For every ending there is a new beginning, and Bill Gulick eventually entered the University of Oklahoma’s professional writing program where his mentors were Dr. Walter S. Campbell (a.k.a. Stanley Vestal) and W. Foster-Harris. “I thought I’d try it six months,” Bill recalls. By the time he finished the course, he was selling stories to pulp magazines and on his way to becoming a professional writer like his two teachers.
Bill broke into writing for The Saturday Evening Post with a story about the Oregon Trail, a favorite backdrop for his work. Later, he combined that interest with information about women’s suffrage in the West to write one of his best known novels, The Hallelujah Trail. It came about when he read of a wagon train with 80 wagons loaded with whiskey and champagne. The historical tidbit piqued his interest, and he began to wonder what would have happened to those people.
The fiction writer’s mind went to work. First, he wrote a short story about the incident and then after 59 days at the typewriter, he completed the novel that involved such characters as a wagon master, temperance workers, Indians and militia. Soon, the book sold to Hollywood and became the classic movie of the same name. Eventually two more of his works were made into movies: Bend of the River, starring Jimmy Stewart, and The Road to Denver, produced by Herbert Yates of Republic Studios.
After college, Bill spent nine months during 1943-44 in Greenwich Village and then married his sweetheart Jeanne Abbott as he began writing for Liberty, Colliers, Esquire and The Saturday Evening Post. Bill and Jeanne’s introduction and intense attachment to the Northwest came as the result of his first successful book, Bend of the Snake, set during steamboat and gold-mining days on the Columbia and Snake Rivers. Soon after he wrote the book, the Gulicks moved to Walla Walla, Washington, where Bill still lives; Jeanne died in 2001.

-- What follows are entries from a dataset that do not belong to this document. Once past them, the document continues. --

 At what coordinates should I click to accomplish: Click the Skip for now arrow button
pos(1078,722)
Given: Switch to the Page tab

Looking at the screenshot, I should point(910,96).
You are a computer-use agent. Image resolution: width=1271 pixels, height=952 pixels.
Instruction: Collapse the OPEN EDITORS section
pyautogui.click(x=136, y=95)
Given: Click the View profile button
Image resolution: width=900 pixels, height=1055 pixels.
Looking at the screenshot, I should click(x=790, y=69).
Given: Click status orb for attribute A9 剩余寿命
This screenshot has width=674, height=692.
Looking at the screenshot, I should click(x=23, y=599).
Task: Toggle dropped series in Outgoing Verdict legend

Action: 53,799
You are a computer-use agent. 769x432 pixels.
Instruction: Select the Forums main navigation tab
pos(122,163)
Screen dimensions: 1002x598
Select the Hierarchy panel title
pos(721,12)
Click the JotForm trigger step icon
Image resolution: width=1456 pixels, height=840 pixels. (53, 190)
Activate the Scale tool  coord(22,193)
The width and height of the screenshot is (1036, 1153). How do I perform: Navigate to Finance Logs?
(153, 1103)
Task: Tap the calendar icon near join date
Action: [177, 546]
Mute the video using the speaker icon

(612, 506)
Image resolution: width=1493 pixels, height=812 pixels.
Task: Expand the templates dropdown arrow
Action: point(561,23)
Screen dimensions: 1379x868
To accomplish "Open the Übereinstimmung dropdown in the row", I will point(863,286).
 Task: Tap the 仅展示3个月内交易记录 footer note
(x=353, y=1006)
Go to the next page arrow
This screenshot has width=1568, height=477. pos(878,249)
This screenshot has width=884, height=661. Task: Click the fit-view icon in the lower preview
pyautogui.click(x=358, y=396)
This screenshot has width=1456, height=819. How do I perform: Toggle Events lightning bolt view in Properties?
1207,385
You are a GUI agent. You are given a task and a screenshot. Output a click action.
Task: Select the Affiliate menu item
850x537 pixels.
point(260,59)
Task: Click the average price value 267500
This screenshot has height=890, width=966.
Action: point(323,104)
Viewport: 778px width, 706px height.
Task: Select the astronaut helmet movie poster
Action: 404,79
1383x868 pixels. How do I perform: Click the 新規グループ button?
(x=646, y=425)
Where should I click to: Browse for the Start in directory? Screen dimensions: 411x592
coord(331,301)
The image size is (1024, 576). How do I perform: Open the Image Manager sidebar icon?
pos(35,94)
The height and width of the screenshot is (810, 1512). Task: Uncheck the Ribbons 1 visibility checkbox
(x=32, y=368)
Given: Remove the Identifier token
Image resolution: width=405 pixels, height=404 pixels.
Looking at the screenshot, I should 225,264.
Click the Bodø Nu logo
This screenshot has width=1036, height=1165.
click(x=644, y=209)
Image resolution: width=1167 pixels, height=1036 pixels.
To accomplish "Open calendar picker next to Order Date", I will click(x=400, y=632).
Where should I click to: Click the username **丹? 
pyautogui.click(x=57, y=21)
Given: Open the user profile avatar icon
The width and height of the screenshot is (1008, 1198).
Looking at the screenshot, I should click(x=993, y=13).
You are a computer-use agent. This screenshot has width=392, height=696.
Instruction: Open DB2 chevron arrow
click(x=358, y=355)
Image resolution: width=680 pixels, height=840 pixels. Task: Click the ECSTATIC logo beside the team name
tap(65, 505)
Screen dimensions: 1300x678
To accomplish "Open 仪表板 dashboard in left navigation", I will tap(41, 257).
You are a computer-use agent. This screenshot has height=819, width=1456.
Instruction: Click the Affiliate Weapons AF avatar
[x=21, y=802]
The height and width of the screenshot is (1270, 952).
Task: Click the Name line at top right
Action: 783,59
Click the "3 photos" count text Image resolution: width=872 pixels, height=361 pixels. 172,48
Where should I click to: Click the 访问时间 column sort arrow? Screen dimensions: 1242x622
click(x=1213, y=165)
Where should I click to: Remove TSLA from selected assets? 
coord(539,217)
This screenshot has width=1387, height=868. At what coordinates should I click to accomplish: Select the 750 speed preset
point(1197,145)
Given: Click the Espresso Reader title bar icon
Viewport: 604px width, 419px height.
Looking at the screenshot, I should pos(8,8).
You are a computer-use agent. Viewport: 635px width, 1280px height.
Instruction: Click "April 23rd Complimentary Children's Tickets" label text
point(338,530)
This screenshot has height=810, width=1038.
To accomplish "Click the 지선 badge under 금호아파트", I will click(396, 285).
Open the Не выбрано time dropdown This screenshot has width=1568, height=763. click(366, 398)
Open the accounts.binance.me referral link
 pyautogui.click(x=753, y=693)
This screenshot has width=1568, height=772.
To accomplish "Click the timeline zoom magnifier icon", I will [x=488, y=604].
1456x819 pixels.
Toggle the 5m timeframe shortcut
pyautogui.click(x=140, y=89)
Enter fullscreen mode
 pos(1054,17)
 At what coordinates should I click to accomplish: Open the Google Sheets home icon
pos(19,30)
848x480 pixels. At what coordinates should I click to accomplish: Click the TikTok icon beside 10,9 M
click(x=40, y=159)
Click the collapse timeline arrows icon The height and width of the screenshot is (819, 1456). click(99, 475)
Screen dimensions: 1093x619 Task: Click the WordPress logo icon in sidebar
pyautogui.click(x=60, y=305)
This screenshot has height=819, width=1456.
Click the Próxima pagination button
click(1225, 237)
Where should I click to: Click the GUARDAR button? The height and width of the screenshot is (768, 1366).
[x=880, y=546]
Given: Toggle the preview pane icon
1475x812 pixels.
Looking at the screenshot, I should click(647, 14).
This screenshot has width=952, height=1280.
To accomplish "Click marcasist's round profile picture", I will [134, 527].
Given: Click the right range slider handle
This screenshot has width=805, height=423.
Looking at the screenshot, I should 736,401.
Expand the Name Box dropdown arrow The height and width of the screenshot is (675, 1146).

To date, Bill has 35 books to his credit; 28 of them novels. He considers his best work to be Northwest Destiny, a three-volume trilogy of white and Nez Perce characters from the period of Lewis and Clark to the Nez Perce War of 1877. But the nonfiction history Snake River Country is one of Bill’s most enduring books. Currently, he is working with Caxton Press on the publication of his autobiography, Sixty-Four Years as a Writer.
Now in his 80s, Bill also continues to write fiction and is working on The Dam Builders, book four in his Roll On, Columbia historical novel series.
“Because I was personally involved with the process—the preservation of the Snake in Hell’s Canyon as a wild river, saving the environment and the treaty fishing rights of regional Indians, I put myself into the book as a fictional character,” Bill says.
He became a sort of roving reporter for newspapers and magazines, noting it was “a role I did play and still do as I work with the Indians on a re-enactment of their 1855 treaty negotiations with the federal government, which were held in the Walla Walla Valley in 1855, and eventually got them a settlement of $25 million for loss of their fishing sites behind the backwaters of the dams.”
Bill humorously compares the choice between fiction and nonfiction to the choices that faced Oregon Trail travelers … to follow the Barlow Trail over the mountains or to ride rafts down the Columbia. “Whichever way you go, you wish you’d gone the other way.”
And he likens his routine to that of the Oregon Trail travelers, too. Each morning—except Sundays—he heads to his typewriter. He says a writer has to keep moving, “If you stop, you’ll never make up the lost day. If you double your pace, you’ll kill your oxen.”